L’Obélisque noir, d’Erich Maria Remarque

Paru en 1956, L’Obélisque noir se veut une rupture dans l’écriture d’Erich Maria Remarque. Un roman qui ne soit pas l’expression d’une époque mais d’un individu. Le reflet d’une expérience, la Première Guerre Mondiale, sur un jeune adulte, Ludwig Bodmer, à la recherche d’un sens à donner à sa vie miraculeusement préservée. Loin de la mort et de l’absurdité d’À l’Ouest rien de nouveau, comment continuer à vivre au milieu d’une inflation galopante où les Allemands sont à la fois pauvres et milliardaires ? L’argent brûle les mains, la réflexion brûle la vie. Avec philosophie et cynisme, Remarque nous plonge dans une tranche de vie initiatique, largement autobiographique.

Raconté à la première personne, L’Obélisque noir se déroule sur une année, 1923. Devenu enseignant après la guerre, Ludwig fuit bientôt l’école dont il ne supporte plus l’hypocrisie pour devenir salarié d’une petite entreprise de pompes funèbres.

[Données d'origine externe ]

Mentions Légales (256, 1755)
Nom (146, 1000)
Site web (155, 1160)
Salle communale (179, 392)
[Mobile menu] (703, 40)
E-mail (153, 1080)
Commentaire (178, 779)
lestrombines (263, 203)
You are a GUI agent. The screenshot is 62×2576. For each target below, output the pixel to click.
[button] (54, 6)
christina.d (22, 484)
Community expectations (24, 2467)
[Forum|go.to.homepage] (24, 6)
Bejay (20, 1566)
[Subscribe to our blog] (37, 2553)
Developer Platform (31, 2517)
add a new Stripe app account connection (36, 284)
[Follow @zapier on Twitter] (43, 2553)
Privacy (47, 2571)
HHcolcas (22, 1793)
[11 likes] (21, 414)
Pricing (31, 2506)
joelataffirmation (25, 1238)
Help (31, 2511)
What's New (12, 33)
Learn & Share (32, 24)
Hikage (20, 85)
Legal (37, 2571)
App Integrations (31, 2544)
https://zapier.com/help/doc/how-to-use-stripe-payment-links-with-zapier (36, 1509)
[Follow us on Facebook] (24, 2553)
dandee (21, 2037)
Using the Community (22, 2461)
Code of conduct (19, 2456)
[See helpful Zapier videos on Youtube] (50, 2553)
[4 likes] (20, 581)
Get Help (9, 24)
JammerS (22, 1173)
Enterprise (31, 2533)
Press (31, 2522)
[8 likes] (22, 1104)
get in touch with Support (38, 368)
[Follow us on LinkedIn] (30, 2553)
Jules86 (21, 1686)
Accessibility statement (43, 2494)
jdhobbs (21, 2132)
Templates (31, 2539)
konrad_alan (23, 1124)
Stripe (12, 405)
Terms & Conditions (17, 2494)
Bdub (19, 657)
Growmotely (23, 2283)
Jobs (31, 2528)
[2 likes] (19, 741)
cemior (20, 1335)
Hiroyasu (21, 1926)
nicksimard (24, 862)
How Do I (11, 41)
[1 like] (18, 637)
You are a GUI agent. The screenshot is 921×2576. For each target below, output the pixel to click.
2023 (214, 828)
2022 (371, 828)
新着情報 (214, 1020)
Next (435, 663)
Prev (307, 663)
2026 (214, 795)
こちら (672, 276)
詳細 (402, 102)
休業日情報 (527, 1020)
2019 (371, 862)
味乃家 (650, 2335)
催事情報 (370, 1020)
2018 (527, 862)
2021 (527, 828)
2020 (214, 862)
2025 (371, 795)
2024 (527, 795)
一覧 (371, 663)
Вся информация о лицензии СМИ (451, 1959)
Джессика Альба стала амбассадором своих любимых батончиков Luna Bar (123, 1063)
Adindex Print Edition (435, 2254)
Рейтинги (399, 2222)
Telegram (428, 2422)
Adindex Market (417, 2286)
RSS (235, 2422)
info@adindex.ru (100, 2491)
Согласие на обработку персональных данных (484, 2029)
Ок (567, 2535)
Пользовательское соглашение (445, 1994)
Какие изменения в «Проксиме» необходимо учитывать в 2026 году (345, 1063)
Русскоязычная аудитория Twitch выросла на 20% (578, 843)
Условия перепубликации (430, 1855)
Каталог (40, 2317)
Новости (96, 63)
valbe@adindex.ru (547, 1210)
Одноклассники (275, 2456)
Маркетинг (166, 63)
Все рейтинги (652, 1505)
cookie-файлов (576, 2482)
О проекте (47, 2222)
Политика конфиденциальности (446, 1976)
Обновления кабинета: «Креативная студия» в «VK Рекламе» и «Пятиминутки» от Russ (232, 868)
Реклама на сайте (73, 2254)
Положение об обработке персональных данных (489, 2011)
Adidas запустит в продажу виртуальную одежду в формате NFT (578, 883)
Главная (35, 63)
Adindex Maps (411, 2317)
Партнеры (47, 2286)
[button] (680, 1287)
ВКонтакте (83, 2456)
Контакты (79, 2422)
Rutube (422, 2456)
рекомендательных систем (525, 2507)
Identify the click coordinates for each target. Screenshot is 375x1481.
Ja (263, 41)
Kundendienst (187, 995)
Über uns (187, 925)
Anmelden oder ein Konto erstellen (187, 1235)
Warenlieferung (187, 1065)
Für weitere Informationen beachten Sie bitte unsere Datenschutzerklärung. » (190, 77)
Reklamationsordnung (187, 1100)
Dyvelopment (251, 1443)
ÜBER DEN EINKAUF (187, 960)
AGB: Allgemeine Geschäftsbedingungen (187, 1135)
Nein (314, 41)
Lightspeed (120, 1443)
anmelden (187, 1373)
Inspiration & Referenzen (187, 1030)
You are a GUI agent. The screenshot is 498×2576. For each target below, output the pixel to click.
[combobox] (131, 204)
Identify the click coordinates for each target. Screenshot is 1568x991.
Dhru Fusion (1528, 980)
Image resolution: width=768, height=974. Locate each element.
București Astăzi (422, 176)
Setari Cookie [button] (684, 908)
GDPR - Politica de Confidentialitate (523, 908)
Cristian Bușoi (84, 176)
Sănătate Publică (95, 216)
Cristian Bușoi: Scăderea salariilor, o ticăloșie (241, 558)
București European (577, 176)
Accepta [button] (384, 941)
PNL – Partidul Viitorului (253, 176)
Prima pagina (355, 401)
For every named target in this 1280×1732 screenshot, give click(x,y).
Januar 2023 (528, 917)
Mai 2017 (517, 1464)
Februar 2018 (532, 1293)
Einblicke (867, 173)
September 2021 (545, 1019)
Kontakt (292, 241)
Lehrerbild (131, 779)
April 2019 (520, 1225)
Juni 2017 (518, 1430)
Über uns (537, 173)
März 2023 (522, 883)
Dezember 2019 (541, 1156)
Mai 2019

Un contexte qui se prête à un humour noir sans retenue, tant les morts sont prétexte à l’étalement des faiblesses des vivants. Seule lumière dans ce terne océan, Isabelle écoute Ludwig et répond à ses questions par des interrogations plus vastes encore, qui le poussent à considérer sa vie sous un autre angle. Isabelle, tour à tour éthérée, cruelle, fragile, libérée, schizophrène.

Plus qu’une histoire, L’Obélisque noir dépeint la douloureuse entrée d’un homme dans l’âge adulte. À l’image de ce gigantesque et invendable obélisque de granit à l’entrée des pompes funèbres, la guerre creuse la vie de Ludwig, l’amarrant à un passé dont il ne parvient pas à se dépêtrer. Insouciance de façade, l’humour est aussi sa meilleure arme contre la bêtise et la souffrance qui ne cessent d’engendrer des conflits. Les chemins se tracent pourtant, sans que l’on s’en aperçoive, et il faut aller de l’avant, vendre enfin l’obélisque, faire ce grand saut dans l’inconnu qui, plutôt qu’un adieu, représente l’intériorisation d’une jeunesse immortelle, cachée au fond de soi à la manière d’Isabelle derrière Geneviève Terhoven.

Avez-vous lu L’Obélisque noir ? Qu’avez-vous pensé de ce roman ? J’ai trouvé étrange et plaisant cette narration lente, cette montée en puissance progressive vers une révélation finale qui, paradoxalement, est tempérée par le dernier chapitre, le regard de l’adulte sur le jeune homme de jadis, plaçant le roman sous le signe d’une certaine fatalité.